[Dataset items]
━━━━━━━━━━━━━━━━
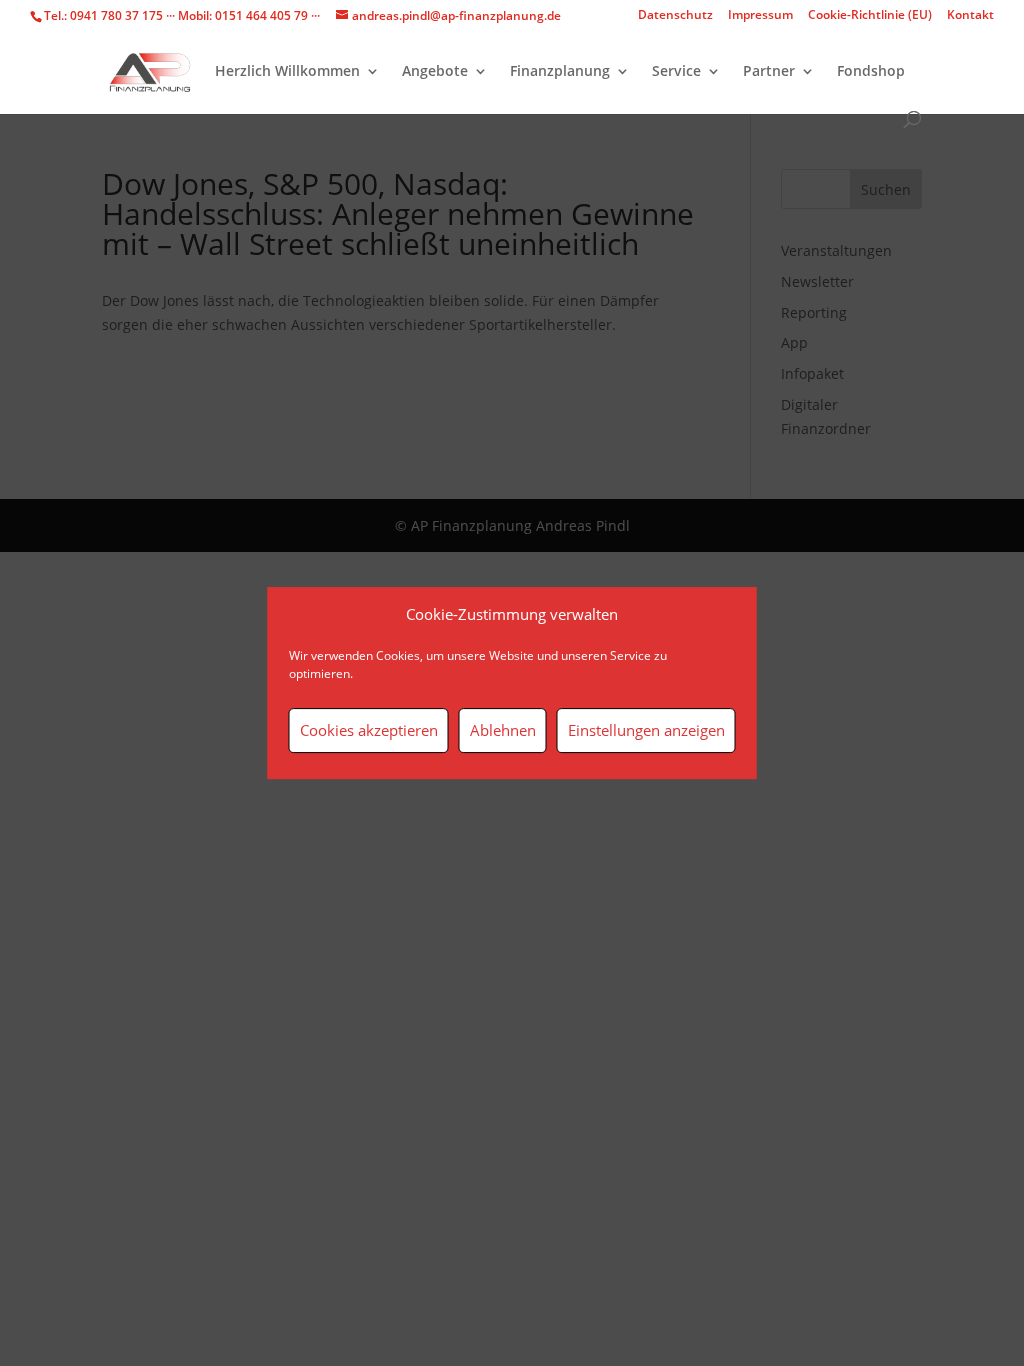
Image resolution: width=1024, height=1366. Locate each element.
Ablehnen (503, 730)
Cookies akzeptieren (369, 730)
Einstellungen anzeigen (646, 730)
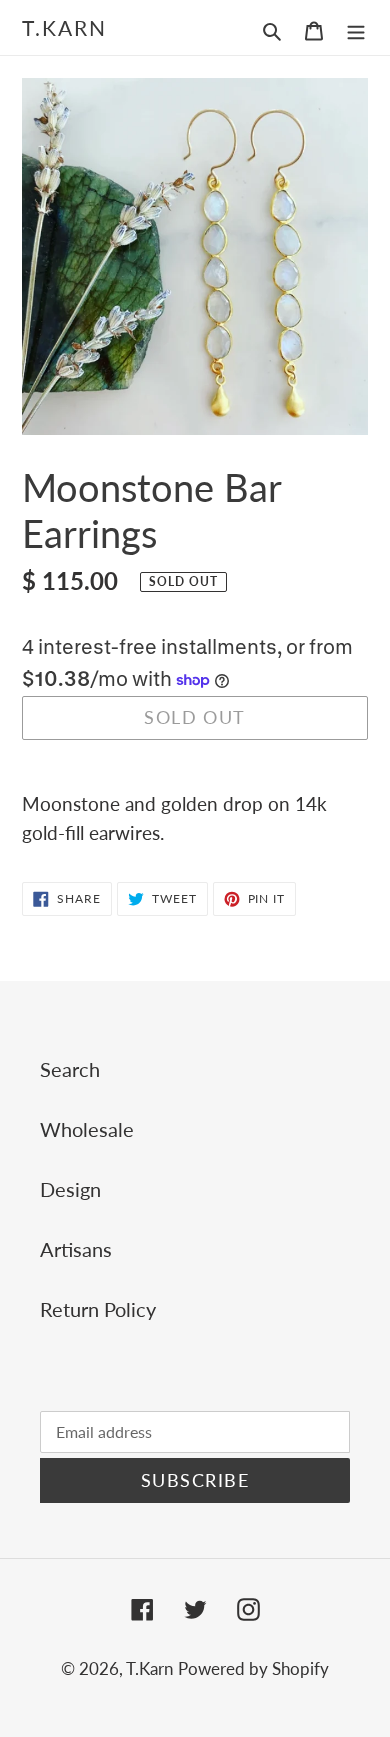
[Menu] (356, 28)
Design (70, 1189)
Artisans (76, 1249)
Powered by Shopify (253, 1668)
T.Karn (65, 27)
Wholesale (87, 1129)
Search (70, 1069)
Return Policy (98, 1309)
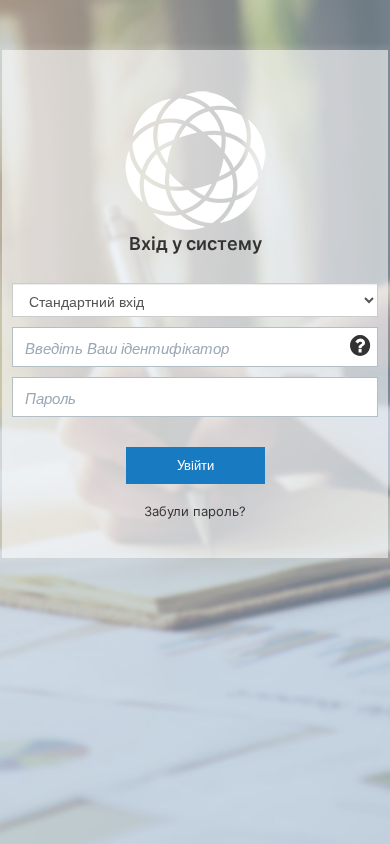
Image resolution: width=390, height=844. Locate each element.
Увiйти (195, 464)
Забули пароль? (195, 511)
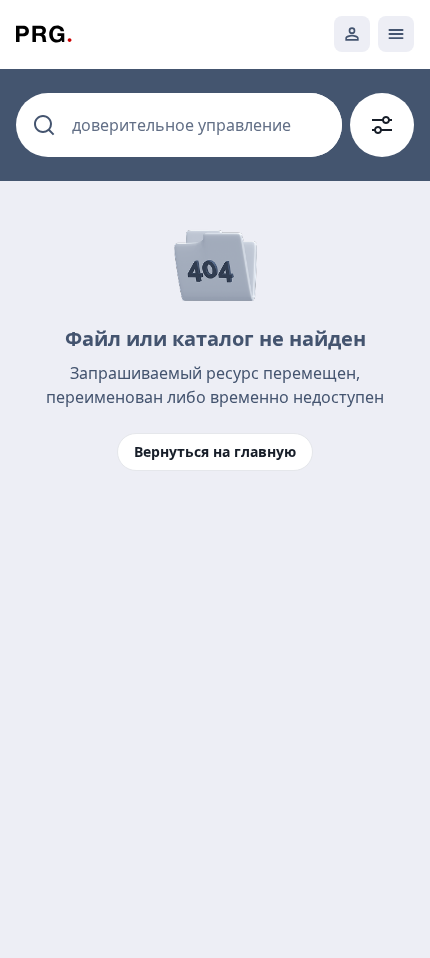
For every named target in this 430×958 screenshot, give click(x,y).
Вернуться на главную (215, 451)
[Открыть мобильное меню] (396, 34)
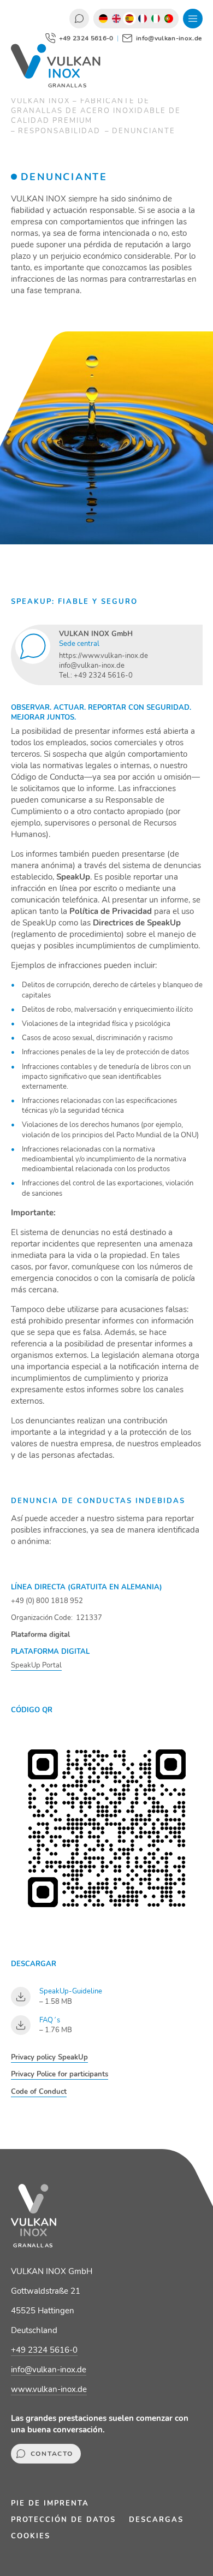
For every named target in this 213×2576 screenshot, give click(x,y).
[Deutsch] (103, 18)
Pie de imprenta (50, 2503)
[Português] (168, 18)
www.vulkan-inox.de (49, 2389)
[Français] (142, 18)
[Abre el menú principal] (193, 18)
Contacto (79, 18)
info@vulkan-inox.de (92, 665)
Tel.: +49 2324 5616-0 (96, 675)
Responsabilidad (60, 131)
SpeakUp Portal (36, 1665)
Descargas (156, 2520)
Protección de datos (63, 2520)
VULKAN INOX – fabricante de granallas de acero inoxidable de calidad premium (96, 111)
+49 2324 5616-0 (44, 2349)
━━━━━━━━━━━━━━━━
Action item: Retype the records above line for line and exactly, omitting their pictures.

Result below:
Image resolution: width=1024, height=1366. Locate each element.
Ablehnen (503, 730)
Cookies akzeptieren (369, 730)
Einstellungen anzeigen (646, 730)
[Menu] (356, 28)
Design (70, 1189)
Artisans (76, 1249)
Powered by Shopify (253, 1668)
T.Karn (65, 27)
Wholesale (87, 1129)
Search (70, 1069)
Return Policy (98, 1309)
Image resolution: width=390, height=844. Locate each element.
Увiйти (195, 464)
Забули пароль? (195, 511)
For every named target in this 430×958 screenshot, give click(x,y).
Вернуться на главную (215, 451)
[Открыть мобильное меню] (396, 34)
For every named target in this 213×2576 screenshot, give click(x,y).
[Deutsch] (103, 18)
Pie de imprenta (50, 2503)
[Português] (168, 18)
www.vulkan-inox.de (49, 2389)
[Français] (142, 18)
[Abre el menú principal] (193, 18)
Contacto (79, 18)
info@vulkan-inox.de (92, 665)
Tel.: +49 2324 5616-0 (96, 675)
Responsabilidad (60, 131)
SpeakUp Portal (36, 1665)
Descargas (156, 2520)
Protección de datos (63, 2520)
VULKAN INOX – fabricante de granallas de acero inoxidable de calidad premium (96, 111)
+49 2324 5616-0 (44, 2349)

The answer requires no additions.